1000: "Elapsed time: 4978.610000 msecs"
[:short-count 13883]]

misha16:05:37

short 1, 1000 writes, 1, 1000 reads
"Elapsed time: 12.200000 msecs"
"Elapsed time: 4892.865000 msecs"
"Elapsed time: 18.630000 msecs"
"Elapsed time: 5594.200000 msecs"

fast 1, 1000 writes, 1, 1000 reads
"Elapsed time: 14.220000 msecs"
"Elapsed time: 3826.140000 msecs"
"Elapsed time: 20.645000 msecs"
"Elapsed time: 5157.845000 msecs"

misha16:05:57

15% shorter transit string.

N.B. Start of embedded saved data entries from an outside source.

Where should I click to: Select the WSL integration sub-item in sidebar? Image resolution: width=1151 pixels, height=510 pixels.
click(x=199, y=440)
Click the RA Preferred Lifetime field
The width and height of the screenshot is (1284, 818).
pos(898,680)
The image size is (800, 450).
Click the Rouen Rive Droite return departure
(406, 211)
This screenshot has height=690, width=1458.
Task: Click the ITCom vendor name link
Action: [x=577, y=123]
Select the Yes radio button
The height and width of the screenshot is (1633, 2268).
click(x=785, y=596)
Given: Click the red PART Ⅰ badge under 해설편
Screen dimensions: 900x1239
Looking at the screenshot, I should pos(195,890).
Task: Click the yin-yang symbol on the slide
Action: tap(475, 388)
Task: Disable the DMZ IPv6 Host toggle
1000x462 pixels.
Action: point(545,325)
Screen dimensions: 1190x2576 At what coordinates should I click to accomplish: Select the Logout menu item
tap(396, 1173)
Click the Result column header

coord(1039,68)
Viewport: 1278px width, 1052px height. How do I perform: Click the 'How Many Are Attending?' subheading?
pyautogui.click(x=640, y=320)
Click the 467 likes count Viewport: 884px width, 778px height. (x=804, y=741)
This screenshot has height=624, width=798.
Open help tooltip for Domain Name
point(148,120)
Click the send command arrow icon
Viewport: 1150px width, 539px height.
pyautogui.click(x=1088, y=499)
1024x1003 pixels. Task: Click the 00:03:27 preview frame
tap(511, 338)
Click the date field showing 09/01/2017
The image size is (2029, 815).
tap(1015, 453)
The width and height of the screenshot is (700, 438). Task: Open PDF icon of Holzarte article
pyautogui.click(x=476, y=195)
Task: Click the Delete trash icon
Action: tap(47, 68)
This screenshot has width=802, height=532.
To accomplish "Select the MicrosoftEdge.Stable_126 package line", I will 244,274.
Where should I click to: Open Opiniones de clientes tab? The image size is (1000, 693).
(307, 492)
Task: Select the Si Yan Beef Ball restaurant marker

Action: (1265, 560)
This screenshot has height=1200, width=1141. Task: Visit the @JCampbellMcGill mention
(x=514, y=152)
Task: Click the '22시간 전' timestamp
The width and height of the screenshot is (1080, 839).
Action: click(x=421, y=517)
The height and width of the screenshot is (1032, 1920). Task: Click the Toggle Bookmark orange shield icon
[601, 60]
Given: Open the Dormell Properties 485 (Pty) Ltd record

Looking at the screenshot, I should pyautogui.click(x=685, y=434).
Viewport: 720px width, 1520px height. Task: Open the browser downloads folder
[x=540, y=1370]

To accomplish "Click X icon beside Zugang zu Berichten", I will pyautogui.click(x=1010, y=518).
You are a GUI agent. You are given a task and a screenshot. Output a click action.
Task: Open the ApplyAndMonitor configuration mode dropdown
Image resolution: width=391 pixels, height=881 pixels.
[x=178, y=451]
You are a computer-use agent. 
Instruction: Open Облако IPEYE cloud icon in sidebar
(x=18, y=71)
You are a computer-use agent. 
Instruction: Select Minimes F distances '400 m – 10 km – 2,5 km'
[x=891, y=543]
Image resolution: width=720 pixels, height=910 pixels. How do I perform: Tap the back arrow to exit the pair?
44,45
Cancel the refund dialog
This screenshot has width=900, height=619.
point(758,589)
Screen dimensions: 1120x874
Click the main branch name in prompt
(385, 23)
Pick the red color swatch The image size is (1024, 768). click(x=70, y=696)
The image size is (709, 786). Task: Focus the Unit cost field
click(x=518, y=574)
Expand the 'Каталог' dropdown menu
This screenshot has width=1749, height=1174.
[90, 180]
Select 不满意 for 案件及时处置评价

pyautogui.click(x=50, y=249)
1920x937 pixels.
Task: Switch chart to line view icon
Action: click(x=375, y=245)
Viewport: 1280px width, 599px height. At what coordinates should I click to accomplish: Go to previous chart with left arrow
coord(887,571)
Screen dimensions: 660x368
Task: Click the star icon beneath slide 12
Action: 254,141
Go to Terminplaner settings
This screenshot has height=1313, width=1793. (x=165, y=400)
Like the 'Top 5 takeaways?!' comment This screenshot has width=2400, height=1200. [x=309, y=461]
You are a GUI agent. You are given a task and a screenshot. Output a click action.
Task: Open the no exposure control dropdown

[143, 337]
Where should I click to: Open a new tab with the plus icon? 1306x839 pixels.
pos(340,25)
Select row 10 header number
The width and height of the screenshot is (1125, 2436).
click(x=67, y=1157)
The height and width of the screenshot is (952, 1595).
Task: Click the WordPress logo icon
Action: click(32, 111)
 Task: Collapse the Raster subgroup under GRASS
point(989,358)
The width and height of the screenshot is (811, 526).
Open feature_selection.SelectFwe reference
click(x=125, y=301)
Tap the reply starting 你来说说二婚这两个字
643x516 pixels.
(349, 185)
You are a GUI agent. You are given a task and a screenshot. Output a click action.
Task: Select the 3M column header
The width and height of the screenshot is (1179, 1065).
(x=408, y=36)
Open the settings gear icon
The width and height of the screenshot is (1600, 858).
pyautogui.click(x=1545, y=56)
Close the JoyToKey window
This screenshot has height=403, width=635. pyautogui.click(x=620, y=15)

I think it does not worth it, given that I there are only 4 transactions in this data set

misha16:05:54

N 536870915 (9 symbols) becomes: 1 "~:536870915" and N-1 "^K" (13 and 4 symbols) but with amount of transactions, width of cached "^K" will grow, and since you cannot control what would be encoded with which code, you might end up encoding tx, which appears only in 2 datoms with "^K", and attribute, which appears in 50% of the datoms - with "^ZZZ", and any suddenly it is sower and takes longer to read/write

misha17:05:44

for the record, I did (-> tx keyword str) and (-> tx name js/parseInt).

misha17:05:26

actually, there are use cases, where preserving txs is not important at all:

[:no-tx 11362]
"Elapsed time: 3.825000 msecs"
"Elapsed time: 3596.825000 msecs"
"Elapsed time: 9.495000 msecs"
"Elapsed time: 4808.090000 msecs"